WORK INSTRUCTIONS: Tally the lines in the data below that contain the string "Given". Reply with the number only.

INPUT MATERIAL:
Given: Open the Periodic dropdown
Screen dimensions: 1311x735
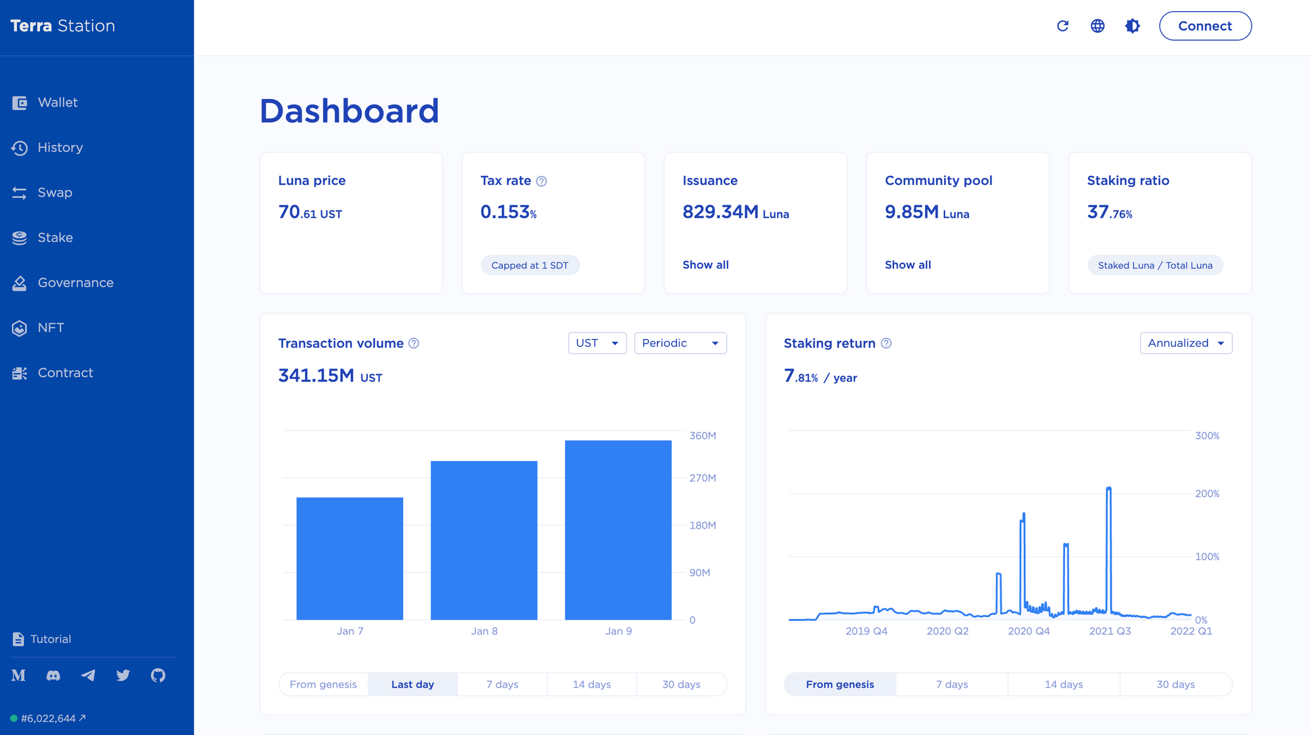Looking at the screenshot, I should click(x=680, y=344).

--

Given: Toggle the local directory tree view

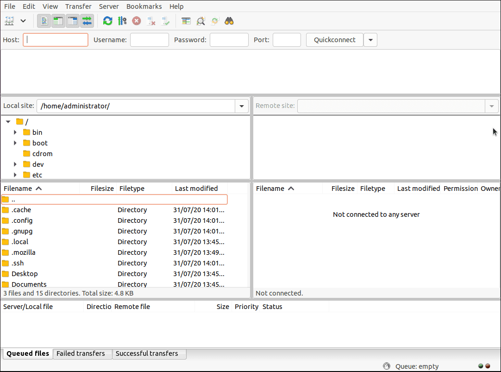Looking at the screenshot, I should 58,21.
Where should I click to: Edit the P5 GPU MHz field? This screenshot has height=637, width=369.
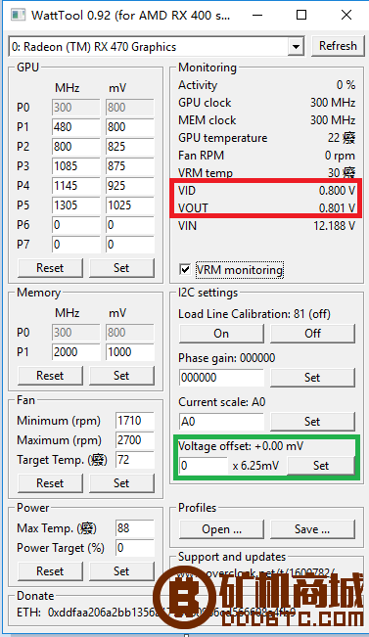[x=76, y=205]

---

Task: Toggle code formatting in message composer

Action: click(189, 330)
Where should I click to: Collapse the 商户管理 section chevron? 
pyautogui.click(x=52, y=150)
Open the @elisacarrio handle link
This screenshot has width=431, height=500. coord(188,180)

EXERCISE ANSWER: 2